Your goal
All of the data is to be written out again exactly, without the pictures.

Stored records:
-----

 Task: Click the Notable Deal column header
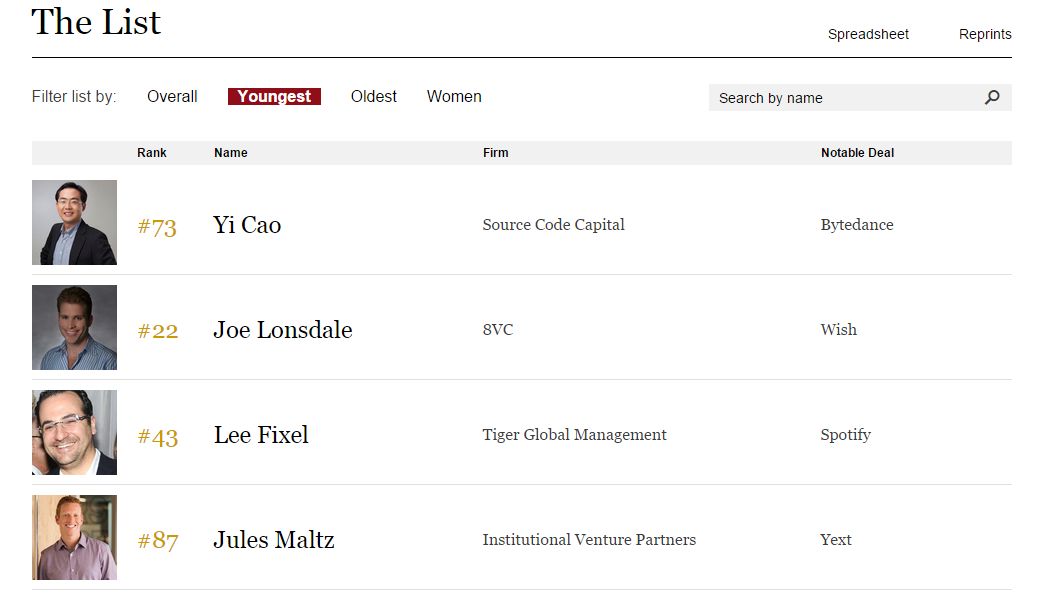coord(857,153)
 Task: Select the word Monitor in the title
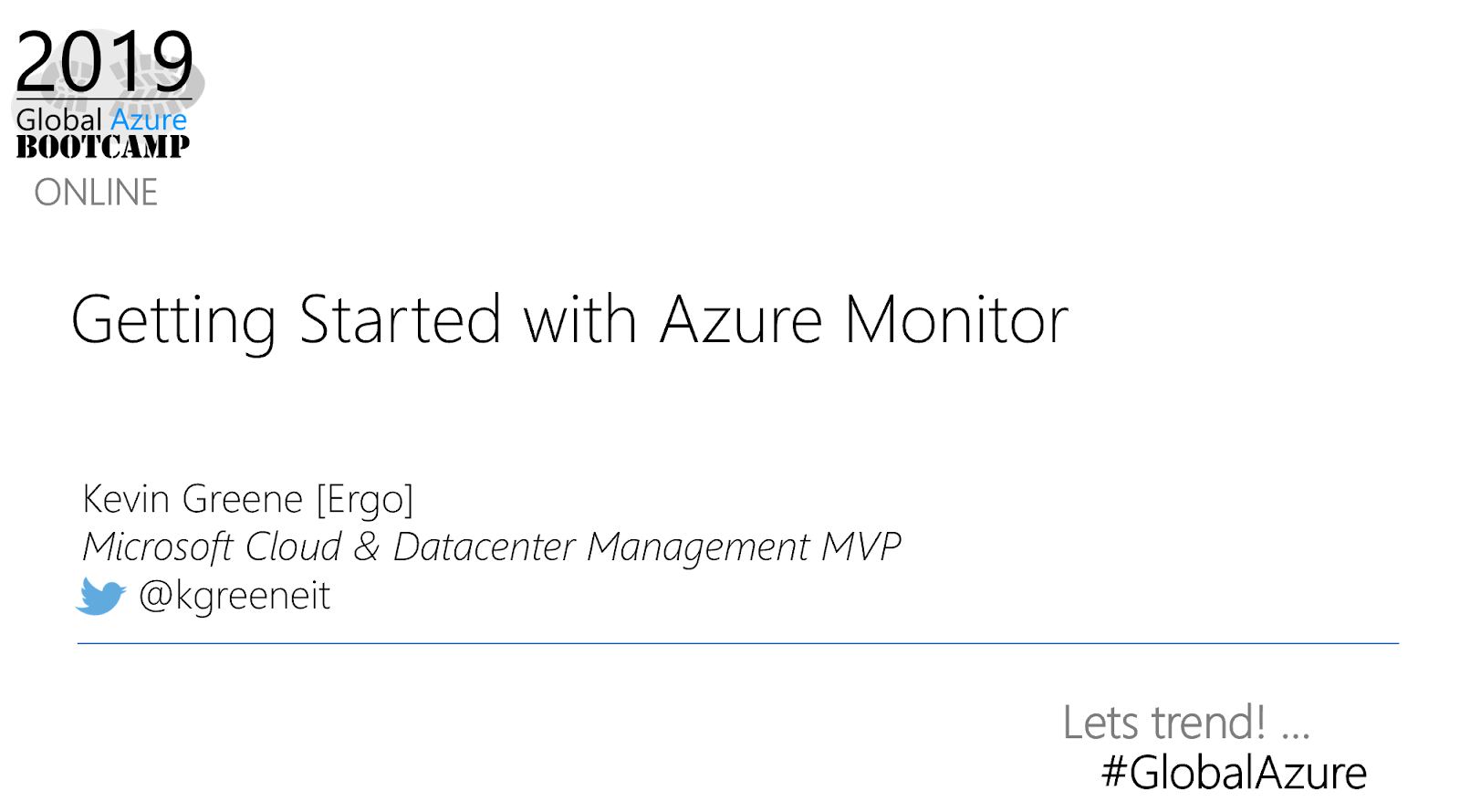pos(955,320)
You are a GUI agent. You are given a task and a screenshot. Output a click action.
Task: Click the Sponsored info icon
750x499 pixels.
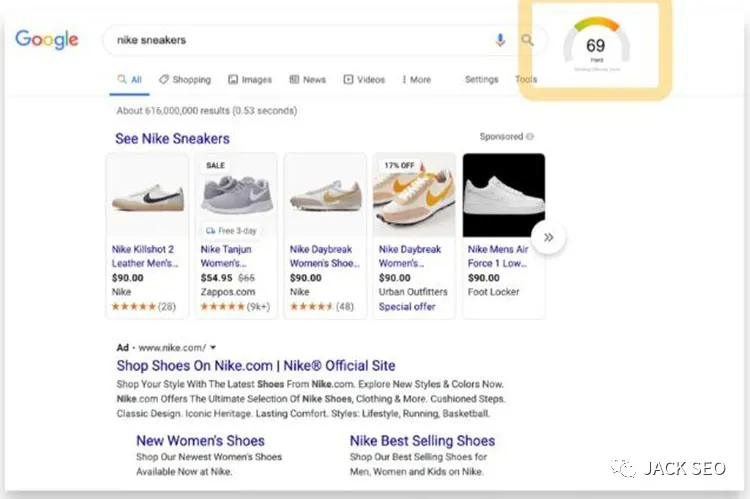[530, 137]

-----

Completed task
 Task: Click the Notable Deal column header
coord(857,153)
 Task: Select the word Monitor in the title
pos(955,320)
You are a GUI agent. You are given a task and a screenshot. Output a click action.
Task: Click the Sponsored info icon
750x499 pixels.
[530, 137]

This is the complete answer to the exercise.